Source:
'''
Movie Review: Robin Hood – A Bull’s Eye or a Near Miss? [Guest Post]

robin-hood-russell-crowe Today’s post is brought to you by Clint Alley, a digital archivist, history teacher, genealogist, catfish enthusiast, and author of the maternally-acclaimed blog Clint Thoughts.

When I was seven, my Aunt Pam gave a copy of Robin Hood: Prince of Thieves to my brother and me for Christmas.  From that moment on, I have been hooked on the legend of Robin Hood.  The story of Robin Hood embodies every boy’s dream life: living wild in the woods, hiding out in tree houses, drinking from creeks, fighting bad guys, and always proving to be the best shot around.

Despite what the critics say (and how disturbingly midwestern Kevin Costner’s Robin Hood sounded), Prince of Thieves has always been and remains one of my favorite movies.  That movie did a lot to pique my interest in history at a young age, and I daresay it may have even fostered my preoccupation with guerrilla warfare.  Two decades and two history degrees later, I found myself drawn to see Hollywood’s newest version of the ancient tale.  Here’s what I thought.

Ridley Scott and Russell Crowe’s latest collaboration, Robin Hood, is a tale told in true Scott fashion.  The scenery and costumes are breathtaking, displaying the meticulous attention to detail that has come to define Scott’s historical films.  The weapons and armor, homes and churches, even the methods of farming used in the film appear to be true-to-form for early-thirteenth-century England.  But, like Gladiator andKingdom of Heaven, Scott still does not seem interested in accurately portraying what the of the ancient people in his films really would have thought.
'''
Written request 1: The Robin Hood review lists the parts of what it calls "every boy's dream life." Name each of them.
Written request 2: According to the Robin Hood review, what makes the new film a tale told "in true Scott fashion"? Answer in one to three sentences.
Written request 3: Print the passage of the Robin Hood review that starts at the words "robin-hood-russell-crowe Today’s post" and stops after "best shot around.".

Stored data:
'''
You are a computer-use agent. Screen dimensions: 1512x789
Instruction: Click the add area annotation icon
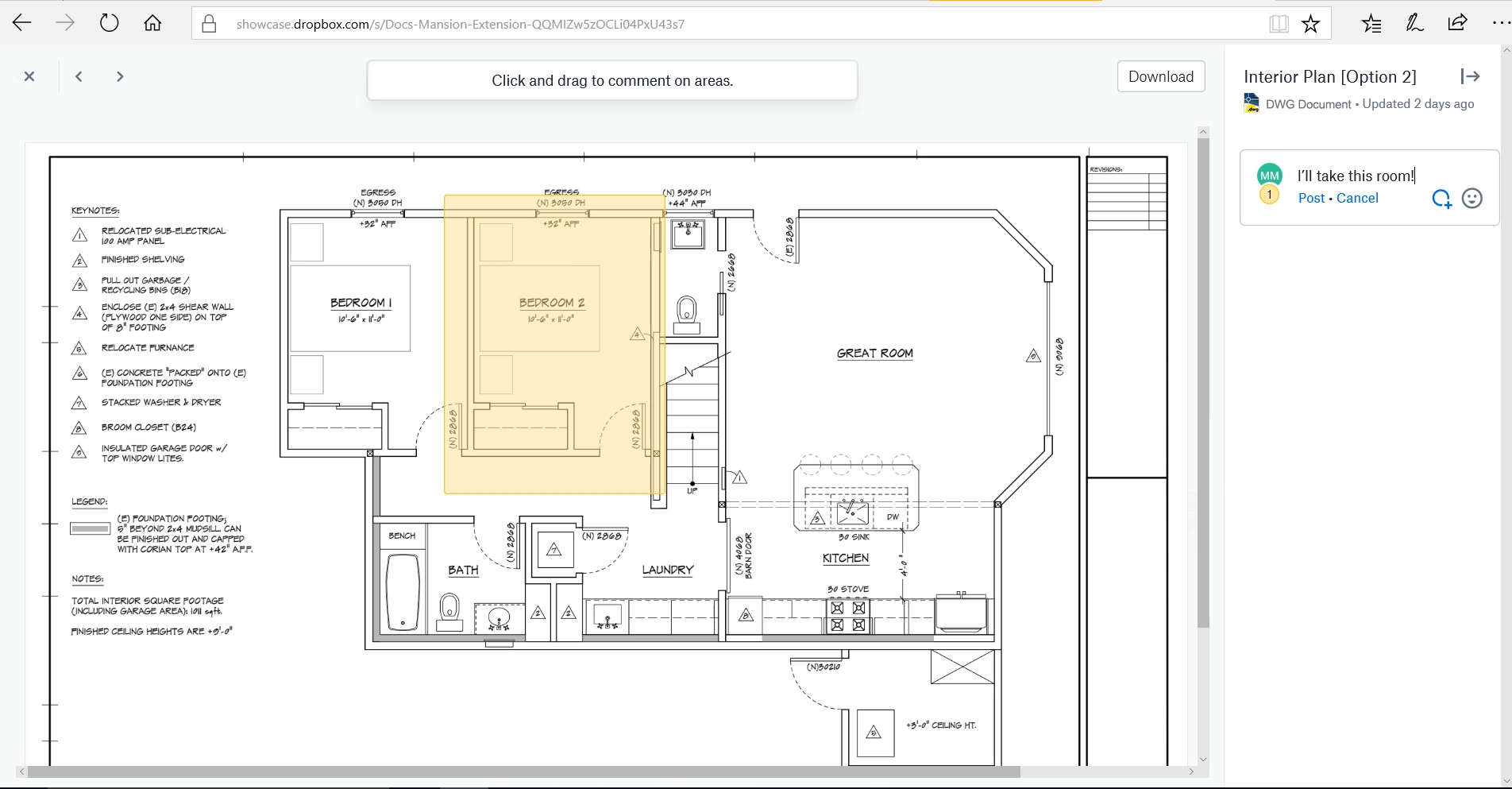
'''
Final result 1:
- Living wild in the woods
- Hiding out in tree houses
- Drinking from creeks
- Fighting bad guys
- Always proving to be the best shot around

Final result 2: Its scenery and costumes are breathtaking and show the meticulous attention to detail that has come to define Scott's historical films. Its weapons and armor, homes and churches, and even its farming methods appear true-to-form for early-thirteenth-century England.

Final result 3:
robin-hood-russell-crowe Today’s post is brought to you by Clint Alley, a digital archivist, history teacher, genealogist, catfish enthusiast, and author of the maternally-acclaimed blog Clint Thoughts.

When I was seven, my Aunt Pam gave a copy of Robin Hood: Prince of Thieves to my brother and me for Christmas.  From that moment on, I have been hooked on the legend of Robin Hood.  The story of Robin Hood embodies every boy’s dream life: living wild in the woods, hiding out in tree houses, drinking from creeks, fighting bad guys, and always proving to be the best shot around.